Taking the title of his book from Isaiah Berlin's famous essay distinguishing a negative concept of liberty connoting lack of interference by others from a positive concept involving participation in the political realm, Samuel Fleischacker explores a third definition of liberty that lies between the first two. In Fleischacker's view, Kant and Adam Smith think of liberty as a matter of acting on our capacity for judgment, thereby differing both from those who tie it to the satisfaction of our desires and those who translate it as action in accordance with reason or "will." Integrating the thought of Kant and Smith, and developing his own stand through readings of the Critique of Judgment and The Wealth of Nations, Fleischacker shows how different acting on one's best judgment is from acting on one's desires--how, in particular, good judgment, as opposed to mere desire, can flourish only in favorable social and political conditions. At the same time, exercising judgment is something every individual must do for him- or herself, hence not something that philosophers and politicians who reason better than the rest of us can do in our stead.

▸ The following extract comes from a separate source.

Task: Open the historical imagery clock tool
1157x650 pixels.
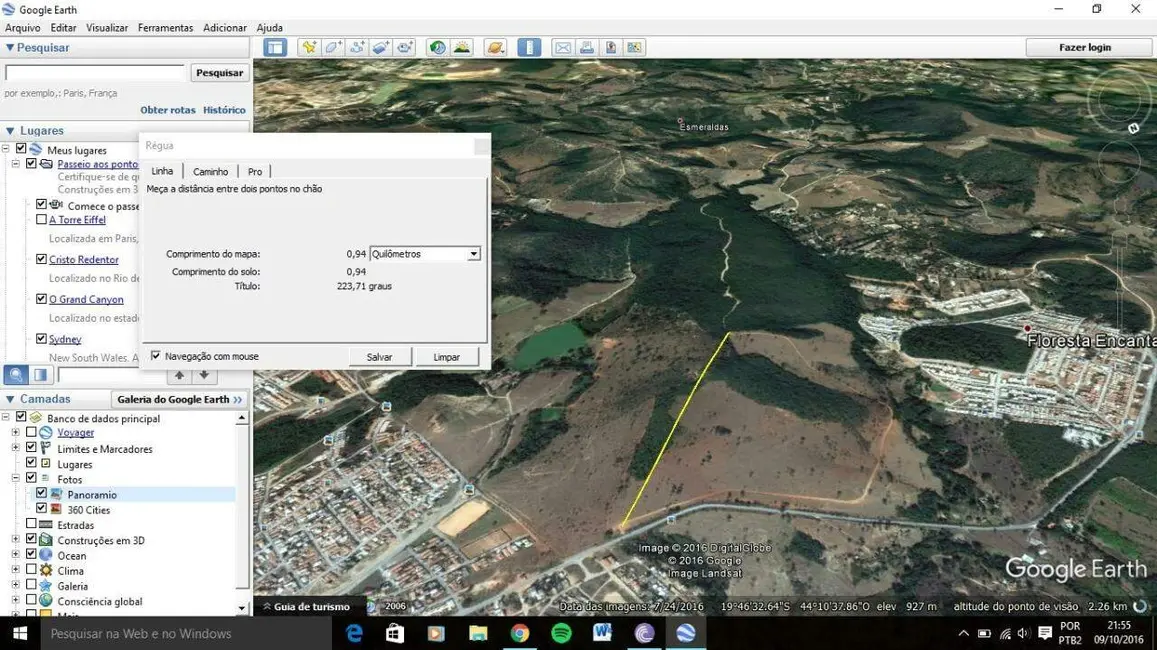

For this reason advocates of a liberty based on judgment are likely to be more concerned than are libertarians to make sure that government provides people with conditions for the use of their liberty--for example, excellent standards of education, health care, and unemployment insurance--while at the same time promoting a less paternalistic view of government than most of the movements associated for the past thirty years with the political left.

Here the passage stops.